L’operazione editoriale, in questo senso, compie un doppio gesto: storicizza il ruolo dello Studio – ancorandolo a un contesto più ampio – e, allo stesso tempo, restituisce visibilità al lavoro delle professioni nel campo del real estate e della rigenerazione urbana.
“Missione Città”: educare i cittadini di domani
Forse l’elemento più originale dell’intero progetto è il ciclo di laboratori “Missione Città”, realizzato in collaborazione con il Junior Design Lab dell’ADI e dedicato a bambine, bambini e famiglie.
Per due giornate, i più piccoli sono stati invitati a “progettare la propria porzione di città”: a ciascuno veniva affidata una tessera di territorio urbano da immaginare, disegnare, trasformare.
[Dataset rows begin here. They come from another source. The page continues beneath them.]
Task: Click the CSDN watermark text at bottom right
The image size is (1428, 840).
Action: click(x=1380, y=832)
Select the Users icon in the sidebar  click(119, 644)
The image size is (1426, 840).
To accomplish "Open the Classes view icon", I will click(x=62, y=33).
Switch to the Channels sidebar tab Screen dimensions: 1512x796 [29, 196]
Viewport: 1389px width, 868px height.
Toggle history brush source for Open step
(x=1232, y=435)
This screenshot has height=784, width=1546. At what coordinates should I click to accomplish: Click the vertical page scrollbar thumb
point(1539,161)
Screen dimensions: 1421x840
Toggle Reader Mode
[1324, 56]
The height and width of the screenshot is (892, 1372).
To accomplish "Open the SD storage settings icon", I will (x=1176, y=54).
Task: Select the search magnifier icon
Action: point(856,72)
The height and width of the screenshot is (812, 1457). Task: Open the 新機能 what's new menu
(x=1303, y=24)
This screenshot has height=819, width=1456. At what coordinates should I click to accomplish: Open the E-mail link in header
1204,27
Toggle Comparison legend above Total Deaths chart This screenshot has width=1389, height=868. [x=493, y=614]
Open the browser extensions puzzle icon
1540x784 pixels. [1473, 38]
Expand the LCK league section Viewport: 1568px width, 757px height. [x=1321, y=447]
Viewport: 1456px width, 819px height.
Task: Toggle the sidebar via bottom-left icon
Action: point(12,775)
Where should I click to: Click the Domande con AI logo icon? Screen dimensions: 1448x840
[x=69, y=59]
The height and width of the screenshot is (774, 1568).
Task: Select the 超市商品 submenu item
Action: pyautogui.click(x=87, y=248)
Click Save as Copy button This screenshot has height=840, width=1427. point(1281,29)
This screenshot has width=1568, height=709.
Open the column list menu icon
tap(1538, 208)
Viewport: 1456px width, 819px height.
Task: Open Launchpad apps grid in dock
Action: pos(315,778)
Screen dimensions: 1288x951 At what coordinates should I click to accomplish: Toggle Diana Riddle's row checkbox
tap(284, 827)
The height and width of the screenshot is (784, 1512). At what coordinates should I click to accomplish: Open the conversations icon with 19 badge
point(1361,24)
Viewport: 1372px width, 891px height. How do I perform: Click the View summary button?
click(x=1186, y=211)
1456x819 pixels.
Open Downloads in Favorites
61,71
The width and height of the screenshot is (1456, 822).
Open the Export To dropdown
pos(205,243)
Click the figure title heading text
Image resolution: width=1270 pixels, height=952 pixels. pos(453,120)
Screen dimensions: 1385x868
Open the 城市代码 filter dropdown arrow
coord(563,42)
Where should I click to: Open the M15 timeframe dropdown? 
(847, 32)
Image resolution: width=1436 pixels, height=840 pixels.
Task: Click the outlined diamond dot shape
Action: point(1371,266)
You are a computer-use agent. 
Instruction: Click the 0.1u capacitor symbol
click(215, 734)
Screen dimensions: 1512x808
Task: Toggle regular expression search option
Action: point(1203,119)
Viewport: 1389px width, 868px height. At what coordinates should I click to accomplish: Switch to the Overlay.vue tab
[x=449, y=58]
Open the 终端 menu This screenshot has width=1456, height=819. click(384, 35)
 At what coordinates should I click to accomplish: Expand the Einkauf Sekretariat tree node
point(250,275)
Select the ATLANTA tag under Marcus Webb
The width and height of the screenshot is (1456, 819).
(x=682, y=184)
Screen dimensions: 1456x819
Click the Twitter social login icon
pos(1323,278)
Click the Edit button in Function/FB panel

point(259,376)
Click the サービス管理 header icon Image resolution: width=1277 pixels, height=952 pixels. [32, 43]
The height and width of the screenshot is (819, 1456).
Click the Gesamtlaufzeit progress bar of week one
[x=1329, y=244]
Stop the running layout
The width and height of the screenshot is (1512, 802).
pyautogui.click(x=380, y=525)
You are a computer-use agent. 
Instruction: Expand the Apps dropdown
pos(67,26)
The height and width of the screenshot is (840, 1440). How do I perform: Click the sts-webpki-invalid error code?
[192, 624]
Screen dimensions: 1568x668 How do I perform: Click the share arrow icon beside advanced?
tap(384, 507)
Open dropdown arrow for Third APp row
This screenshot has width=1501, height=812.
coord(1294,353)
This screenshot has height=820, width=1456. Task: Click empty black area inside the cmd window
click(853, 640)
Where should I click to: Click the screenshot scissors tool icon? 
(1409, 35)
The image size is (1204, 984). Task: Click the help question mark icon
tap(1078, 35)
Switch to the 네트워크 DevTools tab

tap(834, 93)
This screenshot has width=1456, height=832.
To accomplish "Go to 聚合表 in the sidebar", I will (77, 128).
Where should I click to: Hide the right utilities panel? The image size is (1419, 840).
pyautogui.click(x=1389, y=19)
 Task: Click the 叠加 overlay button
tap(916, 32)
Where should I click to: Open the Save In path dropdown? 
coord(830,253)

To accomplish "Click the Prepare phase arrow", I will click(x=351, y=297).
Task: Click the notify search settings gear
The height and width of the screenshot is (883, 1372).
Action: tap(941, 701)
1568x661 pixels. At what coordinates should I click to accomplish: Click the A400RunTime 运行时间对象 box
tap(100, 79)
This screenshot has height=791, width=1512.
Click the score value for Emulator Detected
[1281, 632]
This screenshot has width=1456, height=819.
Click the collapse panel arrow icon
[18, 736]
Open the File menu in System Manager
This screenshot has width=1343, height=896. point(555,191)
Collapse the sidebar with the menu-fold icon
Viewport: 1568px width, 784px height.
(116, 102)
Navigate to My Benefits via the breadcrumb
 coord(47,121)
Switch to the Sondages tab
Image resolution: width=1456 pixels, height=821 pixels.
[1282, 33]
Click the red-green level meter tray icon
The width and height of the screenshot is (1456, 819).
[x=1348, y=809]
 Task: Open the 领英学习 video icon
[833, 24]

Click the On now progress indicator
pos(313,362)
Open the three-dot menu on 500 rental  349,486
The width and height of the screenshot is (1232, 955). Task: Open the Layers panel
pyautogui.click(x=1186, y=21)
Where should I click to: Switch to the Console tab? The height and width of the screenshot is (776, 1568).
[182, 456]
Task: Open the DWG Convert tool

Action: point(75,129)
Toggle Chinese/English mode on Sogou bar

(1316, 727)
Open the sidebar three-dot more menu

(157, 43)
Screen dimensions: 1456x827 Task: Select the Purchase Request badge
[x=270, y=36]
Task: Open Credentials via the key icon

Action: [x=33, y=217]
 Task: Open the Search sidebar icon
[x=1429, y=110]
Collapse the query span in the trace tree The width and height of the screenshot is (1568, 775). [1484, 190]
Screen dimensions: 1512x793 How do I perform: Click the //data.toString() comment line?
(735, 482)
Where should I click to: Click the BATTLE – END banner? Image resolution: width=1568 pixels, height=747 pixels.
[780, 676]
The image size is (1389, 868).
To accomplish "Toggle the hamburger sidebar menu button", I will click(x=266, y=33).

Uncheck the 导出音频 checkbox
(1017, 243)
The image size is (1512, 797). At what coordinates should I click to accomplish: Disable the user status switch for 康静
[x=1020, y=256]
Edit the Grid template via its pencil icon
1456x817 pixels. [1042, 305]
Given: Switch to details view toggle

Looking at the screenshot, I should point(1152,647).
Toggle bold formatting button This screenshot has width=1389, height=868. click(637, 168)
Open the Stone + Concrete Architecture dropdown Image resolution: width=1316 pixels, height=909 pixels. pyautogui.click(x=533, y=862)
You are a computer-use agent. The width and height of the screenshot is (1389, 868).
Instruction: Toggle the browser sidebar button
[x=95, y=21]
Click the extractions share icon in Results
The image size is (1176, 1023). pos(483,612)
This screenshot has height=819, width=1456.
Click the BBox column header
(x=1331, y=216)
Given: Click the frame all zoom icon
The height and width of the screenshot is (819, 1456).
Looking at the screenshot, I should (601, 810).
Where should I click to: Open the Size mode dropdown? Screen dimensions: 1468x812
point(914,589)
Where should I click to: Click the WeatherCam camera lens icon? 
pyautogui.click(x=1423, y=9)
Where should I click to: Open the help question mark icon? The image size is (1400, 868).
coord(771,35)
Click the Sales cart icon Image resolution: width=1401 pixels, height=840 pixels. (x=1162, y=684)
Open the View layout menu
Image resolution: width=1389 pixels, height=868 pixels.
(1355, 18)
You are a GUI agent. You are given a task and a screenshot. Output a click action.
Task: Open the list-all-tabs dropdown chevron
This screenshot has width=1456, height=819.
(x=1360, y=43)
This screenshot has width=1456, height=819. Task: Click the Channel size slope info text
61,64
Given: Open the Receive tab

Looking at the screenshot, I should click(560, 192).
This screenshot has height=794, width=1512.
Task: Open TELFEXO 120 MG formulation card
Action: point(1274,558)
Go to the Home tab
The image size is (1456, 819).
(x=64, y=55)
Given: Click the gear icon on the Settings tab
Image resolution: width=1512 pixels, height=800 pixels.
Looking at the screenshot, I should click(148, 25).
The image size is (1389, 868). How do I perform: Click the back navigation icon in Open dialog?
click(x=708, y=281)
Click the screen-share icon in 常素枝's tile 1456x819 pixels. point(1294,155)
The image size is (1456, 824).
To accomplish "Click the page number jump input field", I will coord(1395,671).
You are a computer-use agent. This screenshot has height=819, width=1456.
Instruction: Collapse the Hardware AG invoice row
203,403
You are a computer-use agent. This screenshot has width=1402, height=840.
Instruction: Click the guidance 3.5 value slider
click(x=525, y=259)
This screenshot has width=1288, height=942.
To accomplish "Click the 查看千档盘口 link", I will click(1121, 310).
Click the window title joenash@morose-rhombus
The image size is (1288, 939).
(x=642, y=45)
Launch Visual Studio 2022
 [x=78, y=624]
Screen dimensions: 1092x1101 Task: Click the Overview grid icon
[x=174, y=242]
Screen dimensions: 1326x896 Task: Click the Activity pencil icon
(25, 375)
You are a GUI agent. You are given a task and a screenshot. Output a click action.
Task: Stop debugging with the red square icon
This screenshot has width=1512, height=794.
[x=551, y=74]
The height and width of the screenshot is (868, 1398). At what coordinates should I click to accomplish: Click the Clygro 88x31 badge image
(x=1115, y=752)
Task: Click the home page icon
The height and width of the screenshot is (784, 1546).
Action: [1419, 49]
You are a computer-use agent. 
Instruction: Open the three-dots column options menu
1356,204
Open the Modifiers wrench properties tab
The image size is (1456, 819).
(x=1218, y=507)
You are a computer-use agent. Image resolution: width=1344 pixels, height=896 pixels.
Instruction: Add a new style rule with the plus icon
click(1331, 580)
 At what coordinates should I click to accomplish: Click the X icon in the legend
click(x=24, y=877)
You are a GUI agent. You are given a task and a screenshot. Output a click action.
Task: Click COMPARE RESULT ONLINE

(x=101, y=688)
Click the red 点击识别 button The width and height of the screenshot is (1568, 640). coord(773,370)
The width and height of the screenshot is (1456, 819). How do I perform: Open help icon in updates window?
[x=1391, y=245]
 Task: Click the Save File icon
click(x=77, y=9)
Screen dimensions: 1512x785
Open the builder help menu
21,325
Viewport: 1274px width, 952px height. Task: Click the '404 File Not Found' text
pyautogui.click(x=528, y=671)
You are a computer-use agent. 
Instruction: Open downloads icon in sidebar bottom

Alla fine, tutte le tessere sono state ricomposte in un’unica grande installazione, una città collettiva che dà forma alla pluralità di sguardi sulla Milano del futuro.
Questa scelta sposta ancora una volta il baricentro: l’anniversario non è più un fatto per addetti ai lavori, ma diventa un’occasione per fare educazione civica in modo concreto e giocoso, lavorando sulla consapevolezza delle regole e sulla responsabilità che ciascuno ha nel progettare gli spazi che abita.
Per uno studio legale, decidere di destinare parte delle energie del proprio cinquantesimo a un progetto educativo per bambini significa riconoscere che il diritto alla città non è una formula astratta, ma qualcosa che si costruisce – e si impara – fin da piccoli.
Dal compleanno all’eredità: una lezione per gli studi professionali
Che cosa ci insegna, in definitiva, il caso BLV – Belvedere & Partners sul modo di celebrare una ricorrenza professionale?
Almeno tre cose, che possono essere utili anche ad altri studi, legali e non solo:
- L’anniversario non è il centro, è il pretesto.
Il focus non è “lo studio che compie gli anni”, ma i temi che lo studio decide di portare nello spazio pubblico grazie a quella ricorrenza: città, regole, accessibilità, educazione. - Il linguaggio non è solo quello dell’autoreferenzialità, ma quello del contributo.
Una mostra aperta al pubblico, un libro che parla anche ai non addetti ai lavori, un convegno che affronta nodi concreti del governo del territorio, laboratori per bambini: tutti questi elementi dicono implicitamente che lo studio riconosce di essere parte di una comunità e di avere verso quella comunità un dovere di restituzione. - La celebrazione si misura in termini di eredità, non di effetto speciale.
L’allestimento pensato per avere “una seconda vita”, la costruzione di contenuti che restano (volume, materiali, tracce digitali), il coinvolgimento di soggetti diversi (accademia, istituzioni, famiglie) sono tutti indizi di un approccio che non si esaurisce nel “giorno della festa”.
Per gli studi che stanno pensando a come gestire una ricorrenza importante, il messaggio implicito è chiaro: non si tratta solo di trovare il format più spettacolare, ma di chiedersi che tipo di futuro si vuole abitare – e che ruolo può avere lo studio nel costruirlo.